Édition #7 — 5 MAI 2019
On vous parle aujourd’hui d’un sujet assez peu discuté chez les amateurs de whisky : la conservation de vos bouteilles ouvertes.
J’avais jamais trop réfléchi à ce sujet, ayant en tête la pensée que, à l’inverse du vin, le whisky n’évolue plus une fois en bouteille. Puis il y a quelques mois, j’ai commencé à me poser la question, et à la poser autour de moi, au Hopscotch lors de dégustations par exemple.
Quelle ne fût pas ma surprise lorsque j’entendais que « il vaut mieux éviter de garder une bouteille ouverte plus de 1,5 ou 2 ans », voire que « dès 6-9 mois après ouverture, le whisky commence déjà à évoluer ».
Eh ouais : le whisky ne bouge plus une fois qu’il est en bouteille certes, mais à condition que la bouteille n’ait pas été ouverte et qu’elle ait été conservée dans de bonnes conditions. Grosse nuance !
Vous trouverez dans cette news un peu plus de détails sur ce sujet : le compte-rendu d’un test approfondi mené par un expert scandinave, un dégustation comparative qu’on a mené cette semaine sur des whiskies bien connus, et quelques recommandations pour pas vous retrouver avec un super whisky devenu fade. Un riche programme qui risque de vous donner quelques sueurs froides…
Bonne lecture,
Robin
Comme je le disais plus haut, cette question a commencé à trotter dans ma tête il y a quelques mois, au gré de dégustations. Puis en début d’année, je suis tombé sur un article sur un célèbre site anglophone : le compte-rendu d’un test mené par un expert scandinave sur ce sujet de la conservation du whisky. En voici un résumé.
Cet expérimentateur choisit un whisky écossais pour son test, un Bowmore 15 ans Laimrig.

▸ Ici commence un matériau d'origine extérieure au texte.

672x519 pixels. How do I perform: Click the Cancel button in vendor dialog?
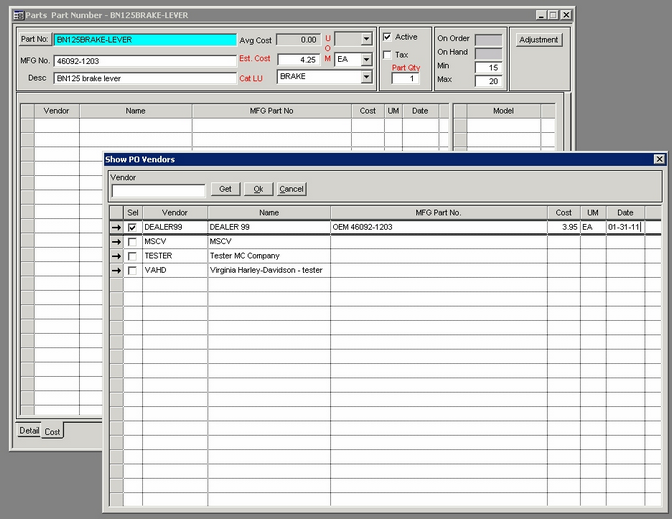pos(291,189)
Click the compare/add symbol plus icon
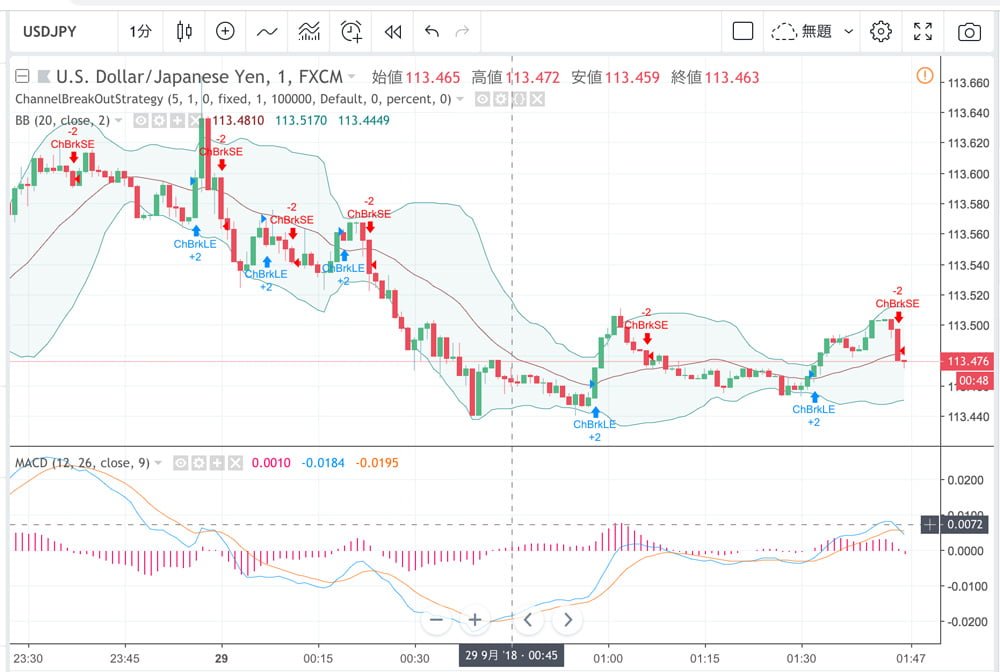1000x672 pixels. click(225, 31)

Un whisky embouteillé à 53.7% et noté 88.5/100 sur WhiskyBase : de la très bonne came (d’ailleurs aujourd’hui épuisée et vendue à plus de 140€ la bouteille sur les sites d’enchères).
Il place ensuite des échantillons de ce Bowmore dans des conditions différentes :
Pour compléter l’expérience, notre apprenti sorcier conserve une bouteille de 70cl avec 10cl de whisky dedans ; une autre remplie à moitié ; et une dernière non-ouverte. Soit 8 échantillons au total, et pas mal de bon whisky risquant d’être gâché !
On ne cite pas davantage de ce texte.